Certamente, a possibilidade de ver mulheres jogando profissionalmente ajuda muito a despertar o interesse de outras, até porque quanto mais mulheres no meio, mais seguras e acolhidas elas se sentirão. Sobre isso e a diferença entre jogar com homens e com mulheres, Camila diz:

“Jogar apenas com mulheres é um sensação de dever cumprido, de que tudo que você se empenhou deu certo. Pessoas com os mesmos problemas culturais e preconceitos, que se juntam para um mesmo objetivo, e ver isso dando certo é muito bom.

Jogar com homens é uma coisa mais tranquila e com menos pressão na minha opinião. Depende muito do tipo de homem com quem você joga. Tem os que te apoiam e tem os que te atrapalham e te colocam pra baixo, então vai de você saber lidar com isso e aceitar certas coisas. Tem muitos meninos que gostam de jogar junto, que pra eles não tem diferença alguma se você é homem ou mulher, mas como tudo tem dois lados, tem os homens que mesmo você jogando bem ou mal, vão dar um jeito de te ofender.”
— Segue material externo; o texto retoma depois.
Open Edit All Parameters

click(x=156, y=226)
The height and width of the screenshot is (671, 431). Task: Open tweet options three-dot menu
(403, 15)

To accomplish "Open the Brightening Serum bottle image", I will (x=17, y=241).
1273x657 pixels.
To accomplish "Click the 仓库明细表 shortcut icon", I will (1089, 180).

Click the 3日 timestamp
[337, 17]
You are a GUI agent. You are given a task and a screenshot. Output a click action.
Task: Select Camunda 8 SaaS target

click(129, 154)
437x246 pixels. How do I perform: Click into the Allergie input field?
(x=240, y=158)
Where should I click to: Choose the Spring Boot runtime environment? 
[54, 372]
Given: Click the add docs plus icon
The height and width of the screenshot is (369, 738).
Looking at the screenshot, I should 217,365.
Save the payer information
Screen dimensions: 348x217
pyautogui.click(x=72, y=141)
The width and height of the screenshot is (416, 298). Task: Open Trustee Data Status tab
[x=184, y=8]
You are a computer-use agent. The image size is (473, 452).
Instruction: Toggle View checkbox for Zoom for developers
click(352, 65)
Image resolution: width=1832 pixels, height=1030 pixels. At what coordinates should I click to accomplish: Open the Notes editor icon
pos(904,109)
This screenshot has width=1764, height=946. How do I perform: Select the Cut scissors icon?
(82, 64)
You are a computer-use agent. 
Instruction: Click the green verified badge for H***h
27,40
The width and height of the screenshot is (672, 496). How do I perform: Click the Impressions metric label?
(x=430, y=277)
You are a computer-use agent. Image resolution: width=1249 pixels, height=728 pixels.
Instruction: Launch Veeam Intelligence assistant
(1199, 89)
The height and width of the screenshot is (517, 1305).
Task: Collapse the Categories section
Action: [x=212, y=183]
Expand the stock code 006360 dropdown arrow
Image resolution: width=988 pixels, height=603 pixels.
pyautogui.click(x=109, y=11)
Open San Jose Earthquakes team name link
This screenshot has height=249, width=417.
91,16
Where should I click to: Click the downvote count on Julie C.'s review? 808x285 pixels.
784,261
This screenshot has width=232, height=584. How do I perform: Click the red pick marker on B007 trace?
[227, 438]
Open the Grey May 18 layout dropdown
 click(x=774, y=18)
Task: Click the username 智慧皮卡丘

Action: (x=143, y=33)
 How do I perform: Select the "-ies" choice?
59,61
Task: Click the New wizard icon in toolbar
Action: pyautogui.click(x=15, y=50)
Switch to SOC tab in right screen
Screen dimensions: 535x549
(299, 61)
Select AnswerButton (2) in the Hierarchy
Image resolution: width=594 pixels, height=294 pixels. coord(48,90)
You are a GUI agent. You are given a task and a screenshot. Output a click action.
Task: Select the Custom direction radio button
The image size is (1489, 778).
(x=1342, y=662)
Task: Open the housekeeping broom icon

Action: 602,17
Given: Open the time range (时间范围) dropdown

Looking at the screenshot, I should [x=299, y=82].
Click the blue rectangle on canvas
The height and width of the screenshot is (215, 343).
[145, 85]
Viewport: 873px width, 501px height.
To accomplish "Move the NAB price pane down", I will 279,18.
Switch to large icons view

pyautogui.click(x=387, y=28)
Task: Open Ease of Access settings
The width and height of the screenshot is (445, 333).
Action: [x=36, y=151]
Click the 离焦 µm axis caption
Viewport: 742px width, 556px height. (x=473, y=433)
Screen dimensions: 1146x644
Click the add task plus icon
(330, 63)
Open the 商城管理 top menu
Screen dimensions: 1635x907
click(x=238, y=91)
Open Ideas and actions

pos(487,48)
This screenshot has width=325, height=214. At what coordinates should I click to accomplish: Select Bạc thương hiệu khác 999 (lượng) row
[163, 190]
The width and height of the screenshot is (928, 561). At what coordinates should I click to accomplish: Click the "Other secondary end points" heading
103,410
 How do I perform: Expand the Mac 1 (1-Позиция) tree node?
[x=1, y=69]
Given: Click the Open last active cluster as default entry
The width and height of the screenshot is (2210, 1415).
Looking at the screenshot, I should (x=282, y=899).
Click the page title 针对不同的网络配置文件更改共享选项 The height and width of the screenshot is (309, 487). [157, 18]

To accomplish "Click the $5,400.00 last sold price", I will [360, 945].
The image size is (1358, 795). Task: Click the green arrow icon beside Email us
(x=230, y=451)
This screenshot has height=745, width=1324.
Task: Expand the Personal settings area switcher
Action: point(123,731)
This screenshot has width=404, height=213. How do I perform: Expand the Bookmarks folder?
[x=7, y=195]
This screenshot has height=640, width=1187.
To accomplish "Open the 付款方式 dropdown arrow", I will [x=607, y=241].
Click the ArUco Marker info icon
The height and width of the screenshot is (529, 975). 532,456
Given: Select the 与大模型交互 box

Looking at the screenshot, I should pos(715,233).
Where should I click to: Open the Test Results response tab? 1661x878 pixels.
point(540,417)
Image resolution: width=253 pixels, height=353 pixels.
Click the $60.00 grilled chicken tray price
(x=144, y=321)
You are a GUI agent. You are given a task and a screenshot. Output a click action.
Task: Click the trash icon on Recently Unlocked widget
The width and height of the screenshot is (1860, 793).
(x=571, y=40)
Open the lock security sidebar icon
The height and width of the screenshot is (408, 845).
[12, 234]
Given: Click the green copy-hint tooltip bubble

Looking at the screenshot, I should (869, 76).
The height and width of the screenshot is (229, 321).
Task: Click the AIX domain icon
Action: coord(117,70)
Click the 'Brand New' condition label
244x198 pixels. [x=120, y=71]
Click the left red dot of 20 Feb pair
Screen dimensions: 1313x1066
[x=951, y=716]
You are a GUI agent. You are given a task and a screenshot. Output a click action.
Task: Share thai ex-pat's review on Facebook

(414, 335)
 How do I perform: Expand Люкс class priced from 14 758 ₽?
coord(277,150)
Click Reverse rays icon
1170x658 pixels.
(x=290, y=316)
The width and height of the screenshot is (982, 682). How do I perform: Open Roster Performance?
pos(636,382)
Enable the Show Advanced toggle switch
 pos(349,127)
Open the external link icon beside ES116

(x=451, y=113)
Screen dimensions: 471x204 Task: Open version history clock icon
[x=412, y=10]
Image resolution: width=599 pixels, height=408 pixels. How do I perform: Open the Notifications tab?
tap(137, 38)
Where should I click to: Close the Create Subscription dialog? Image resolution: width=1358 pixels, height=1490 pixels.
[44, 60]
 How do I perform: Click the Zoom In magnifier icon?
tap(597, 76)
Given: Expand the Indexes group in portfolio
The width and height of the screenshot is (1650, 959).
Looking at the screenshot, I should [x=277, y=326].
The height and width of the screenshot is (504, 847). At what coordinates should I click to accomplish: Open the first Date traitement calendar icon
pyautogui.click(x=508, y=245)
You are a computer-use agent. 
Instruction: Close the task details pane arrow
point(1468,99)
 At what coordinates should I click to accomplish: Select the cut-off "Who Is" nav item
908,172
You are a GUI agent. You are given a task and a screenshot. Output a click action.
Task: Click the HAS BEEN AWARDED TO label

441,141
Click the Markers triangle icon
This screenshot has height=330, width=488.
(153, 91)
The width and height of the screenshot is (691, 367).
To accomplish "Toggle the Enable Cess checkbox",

Como a própria IeSF declarou, a participação feminina em competições de e-sports ainda é pouco expressiva, em boa parte porque o meio gamer ainda não é muito receptivo para mulheres. De acordo com a gamer profissional Kelly “Mrs Violence” Kelley, isso tem muito a ver com preconceito de gênero. Em entrevista ao portal Game Skinny, Kelley declarou que:

“Não tem muitas garotas aqui porque não há muitas oportunidades para elas. Os caras só dão uma olhada nelas e imediatamente dizem ‘não’ sem nem checar suas habilidades ou talento. Eu acho que essa ainda é a razão número um pela qual mulheres não estão em grandes equipes”.

Da mesma forma, Camila confirma que o simples fato de ser mulher no meio pode render muitas experiências negativas:

“Todos os dias alguma coisa acontece. Se eu for jogar sozinha e cair em time de pessoas que não conheço, sempre tem um engraçadinho que fala alguma coisa pra te ofender. E não tem essa que a menina joga bem ou não, não importa, vai receber xingamento de qualquer forma. E já ouvi coisas bem pesadas, por exemplo: aquele caso do RJ que a menina foi abusada por 30 homens. O cara morrendo pra mim no jogo e falou: “Depois não sabe por que é estuprada por 30 homens, merece até 40”. É absurdo o nível de ofensas nesses jogos. É bem triste, mas aprendi a lidar com isso e ignorar, porque se você não aprender a ignorar, você não entra mais pra jogar.”

Felizmente, no entanto, esse cenário está mudando. Ainda de acordo com Camila:

“Sinto que o espaço para mulheres nos games está aumentando, sim. Bem devagar, mas está sendo mais reconhecido. Esse ano de 2017 foi bem bom pro CS GO feminino aqui no Brasil, até porque estamos conquistando coisas inéditas nos campeonatos masculinos com o nosso time formado todo por mulheres.”

A equipe de Camila, representando a Vivo Keyd, foi a grande campeã feminina da Brasil Game Cup esse ano, contra a Bootkamp Gaming. A final lotou o evento e arrancou muita torcida e gritos do público, composto igualmente de mulheres e homens. A equipe – composta, além de Camila “cAmyy” Natale, por Gabriela “GaBi” Maldonado, Bruna “bizinha” Marvila, Pamella “pan” Shibuya e Juliana “showliana” Maransaldi – já conquistou também o tri-campeonato da Liga Feminina da Gamers Club e se tornou o primeiro time composto totalmente por mulheres a conquistar uma vaga na Liga Principal, também da GC. Desde a BGS, as meninas também já garantiram vaga em qualificatório da WESG nos EUA.

campeonato#DreamTeam.

 

Camila e sua equipe, assim como as meninas da Bootkamp Gaming e muitas outras, estão aí para provar que mulheres podem sim jogar com ou contra homens em pé de igualdade. Porque o meio ainda é pouco receptivo a mulheres, os campeonatos femininos ainda se fazem necessários, mas fica a esperança de que com o tempo as mulheres conquistem participação igualitária o suficiente para que esse tipo de iniciativa não seja mais uma necessidade.